» **AUFGABE 1**:
Schreibe die Zeilen der Übungsdaten von der Zeile mit „Choose the list entry 'H: sedimentary“ bis einschließlich der Zeile mit „click(259, 286)“ als JSON-Liste von Zeichenketten um. Jede Zeile wird ein eigener Eintrag, Leerzeilen entfallen.
============================================================
Die in Serie handgemalte Postkarte zeigt in der Regel eine Landschaftsansicht, nur gelegentlich auch Blumenzeichnungen. In ihrer Machart könnte man sie als eine Nische oder auch Mischung bezeichnen zwischen der Ansichts- und der Motivpostkarte, auch zwischen der bunten Massenproduktion von gedruckten Karten und der „echten“, handgemalten Künstlerkarte als Unikat. In wirtschaftlicher Hinsicht stellte sie zu jeder Zeit ein relativ kleines Marktsegment dar, das aber allgemein bekannt, weit verbreitet und nicht ohne Bedeutung war.

Die Geschichte der seriell handgemalten Postkarte beginnt in den Jahren um 1900 und endet im Verlauf der sich vollendenden 1920er Jahre (mit wenigen späteren Nachläufern oder Nachahmungsversuchen). Zahlreiche Postkartenverlage haben sich an der Herstellung dieser Karten beteiligt. Dabei ist die Zahl der unbekannten Verlage, deren erhalten gebliebene Karten keinerlei Hinweis auf ihre Herkunft enthalten, wohl noch größer als diejenige namentlich genannter oder erschließbarer Produzenten oder Vertriebsquellen. Für einige „Große“ der Branche haben handgemalte Karten allenfalls zuweilen oder phasenweise eine Art Nebenverdienst dargestellt. Die meisten Kleinverlage sind bisher nur in Gestalt von Verlagslogos und abgekürzten Verlagsbezeichnungen oder Initialen fassbar, die noch der Auflösung harren.
============================================================
» **AUFGABE 2**:
Was zeigt die seriell handgemalte Postkarte laut dem Textauszug in der Regel?

» **ÜBUNGSDATEN**:
============================================================
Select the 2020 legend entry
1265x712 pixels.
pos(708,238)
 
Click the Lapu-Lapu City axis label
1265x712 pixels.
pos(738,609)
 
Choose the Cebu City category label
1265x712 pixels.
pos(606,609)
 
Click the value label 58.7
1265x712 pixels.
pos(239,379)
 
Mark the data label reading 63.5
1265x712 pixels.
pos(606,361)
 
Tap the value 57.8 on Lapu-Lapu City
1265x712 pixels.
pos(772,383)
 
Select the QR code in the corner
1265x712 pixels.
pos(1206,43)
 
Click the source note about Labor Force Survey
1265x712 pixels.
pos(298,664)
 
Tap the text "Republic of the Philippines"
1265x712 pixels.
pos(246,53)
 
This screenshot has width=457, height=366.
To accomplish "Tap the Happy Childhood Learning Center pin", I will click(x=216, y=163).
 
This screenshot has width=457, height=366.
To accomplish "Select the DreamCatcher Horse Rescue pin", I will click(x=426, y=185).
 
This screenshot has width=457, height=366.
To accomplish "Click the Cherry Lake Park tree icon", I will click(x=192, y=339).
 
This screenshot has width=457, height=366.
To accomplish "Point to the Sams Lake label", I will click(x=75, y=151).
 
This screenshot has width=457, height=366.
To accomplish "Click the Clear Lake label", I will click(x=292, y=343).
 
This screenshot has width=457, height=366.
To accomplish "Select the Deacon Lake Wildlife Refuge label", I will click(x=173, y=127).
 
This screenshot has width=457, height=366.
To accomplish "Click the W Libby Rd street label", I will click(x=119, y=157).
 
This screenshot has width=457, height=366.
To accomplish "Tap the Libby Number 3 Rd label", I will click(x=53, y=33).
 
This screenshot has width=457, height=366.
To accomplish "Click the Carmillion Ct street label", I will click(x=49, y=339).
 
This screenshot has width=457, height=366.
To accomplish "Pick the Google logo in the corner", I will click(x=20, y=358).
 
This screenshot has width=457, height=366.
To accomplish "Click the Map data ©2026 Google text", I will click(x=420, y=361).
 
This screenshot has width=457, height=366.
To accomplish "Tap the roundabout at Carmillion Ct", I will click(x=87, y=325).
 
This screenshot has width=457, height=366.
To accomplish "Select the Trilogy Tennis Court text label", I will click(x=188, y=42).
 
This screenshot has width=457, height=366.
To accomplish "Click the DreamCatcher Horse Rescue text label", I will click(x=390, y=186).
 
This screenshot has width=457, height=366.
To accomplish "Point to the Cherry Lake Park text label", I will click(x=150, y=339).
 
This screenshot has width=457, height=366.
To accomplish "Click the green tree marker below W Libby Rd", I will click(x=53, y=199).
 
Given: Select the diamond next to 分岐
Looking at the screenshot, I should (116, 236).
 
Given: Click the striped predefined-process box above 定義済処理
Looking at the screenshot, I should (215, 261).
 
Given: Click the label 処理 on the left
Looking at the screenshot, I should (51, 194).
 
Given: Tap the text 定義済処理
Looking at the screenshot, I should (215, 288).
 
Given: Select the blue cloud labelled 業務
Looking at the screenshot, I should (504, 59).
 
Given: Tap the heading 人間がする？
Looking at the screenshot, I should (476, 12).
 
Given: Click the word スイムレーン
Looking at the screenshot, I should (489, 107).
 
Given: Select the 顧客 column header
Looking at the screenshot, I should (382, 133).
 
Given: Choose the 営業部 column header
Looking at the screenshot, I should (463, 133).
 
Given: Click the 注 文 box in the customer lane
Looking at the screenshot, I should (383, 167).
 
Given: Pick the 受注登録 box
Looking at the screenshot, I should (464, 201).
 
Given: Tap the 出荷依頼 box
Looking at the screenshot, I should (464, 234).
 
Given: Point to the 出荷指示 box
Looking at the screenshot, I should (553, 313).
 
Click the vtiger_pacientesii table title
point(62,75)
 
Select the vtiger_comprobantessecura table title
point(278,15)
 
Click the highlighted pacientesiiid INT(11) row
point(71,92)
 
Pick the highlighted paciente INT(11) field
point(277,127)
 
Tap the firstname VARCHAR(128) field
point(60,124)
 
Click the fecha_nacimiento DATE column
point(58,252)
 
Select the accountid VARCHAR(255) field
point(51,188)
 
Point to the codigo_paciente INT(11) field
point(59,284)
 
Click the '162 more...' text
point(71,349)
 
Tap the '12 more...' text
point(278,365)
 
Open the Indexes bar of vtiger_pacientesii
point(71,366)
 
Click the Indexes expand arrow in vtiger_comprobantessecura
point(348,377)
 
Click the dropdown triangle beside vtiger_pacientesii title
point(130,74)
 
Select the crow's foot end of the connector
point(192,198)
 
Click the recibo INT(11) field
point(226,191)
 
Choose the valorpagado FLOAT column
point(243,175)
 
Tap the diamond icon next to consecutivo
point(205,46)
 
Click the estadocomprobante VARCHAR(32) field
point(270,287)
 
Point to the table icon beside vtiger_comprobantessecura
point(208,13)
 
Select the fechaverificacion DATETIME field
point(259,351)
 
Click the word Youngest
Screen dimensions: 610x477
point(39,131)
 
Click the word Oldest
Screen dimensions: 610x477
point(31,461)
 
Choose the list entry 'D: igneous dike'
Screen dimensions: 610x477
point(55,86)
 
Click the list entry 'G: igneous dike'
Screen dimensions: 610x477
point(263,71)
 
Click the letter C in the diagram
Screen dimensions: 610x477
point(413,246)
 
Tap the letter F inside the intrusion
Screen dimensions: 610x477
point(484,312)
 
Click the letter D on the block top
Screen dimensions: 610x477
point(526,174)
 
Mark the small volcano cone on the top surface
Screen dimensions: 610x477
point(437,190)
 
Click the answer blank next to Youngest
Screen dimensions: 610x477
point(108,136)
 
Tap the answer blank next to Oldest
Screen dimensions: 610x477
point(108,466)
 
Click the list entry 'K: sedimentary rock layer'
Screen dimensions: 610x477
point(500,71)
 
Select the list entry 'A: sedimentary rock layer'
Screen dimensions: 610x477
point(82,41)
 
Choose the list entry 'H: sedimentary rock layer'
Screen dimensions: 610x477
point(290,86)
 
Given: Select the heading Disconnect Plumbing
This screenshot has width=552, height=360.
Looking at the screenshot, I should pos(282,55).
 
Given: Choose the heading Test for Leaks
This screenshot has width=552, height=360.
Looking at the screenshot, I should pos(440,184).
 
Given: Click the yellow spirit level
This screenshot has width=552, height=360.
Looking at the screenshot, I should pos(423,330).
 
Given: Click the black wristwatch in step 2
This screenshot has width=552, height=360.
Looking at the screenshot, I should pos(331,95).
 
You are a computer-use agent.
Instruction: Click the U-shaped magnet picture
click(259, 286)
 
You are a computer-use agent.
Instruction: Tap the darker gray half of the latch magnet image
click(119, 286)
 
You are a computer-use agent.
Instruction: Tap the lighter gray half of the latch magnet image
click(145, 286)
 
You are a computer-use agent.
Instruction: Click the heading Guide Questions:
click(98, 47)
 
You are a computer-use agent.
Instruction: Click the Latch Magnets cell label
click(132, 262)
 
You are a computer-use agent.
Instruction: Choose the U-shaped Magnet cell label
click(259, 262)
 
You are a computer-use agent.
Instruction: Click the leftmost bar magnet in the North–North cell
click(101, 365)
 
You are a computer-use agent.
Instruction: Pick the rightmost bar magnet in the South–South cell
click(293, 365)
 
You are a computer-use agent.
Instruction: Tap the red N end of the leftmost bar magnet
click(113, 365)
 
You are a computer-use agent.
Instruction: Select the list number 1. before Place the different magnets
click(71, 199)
============================================================
» **ERGEBNIS 1**:
[
  "Choose the list entry 'H: sedimentary rock layer'",
  "Screen dimensions: 610x477",
  "point(290,86)",
  "Given: Select the heading Disconnect Plumbing",
  "This screenshot has width=552, height=360.",
  "Looking at the screenshot, I should pos(282,55).",
  "Given: Choose the heading Test for Leaks",
  "This screenshot has width=552, height=360.",
  "Looking at the screenshot, I should pos(440,184).",
  "Given: Click the yellow spirit level",
  "This screenshot has width=552, height=360.",
  "Looking at the screenshot, I should pos(423,330).",
  "Given: Click the black wristwatch in step 2",
  "This screenshot has width=552, height=360.",
  "Looking at the screenshot, I should pos(331,95).",
  "You are a computer-use agent.",
  "Instruction: Click the U-shaped magnet picture",
  "click(259, 286)"
]

» **ERGEBNIS 2**:
Eine Landschaftsansicht.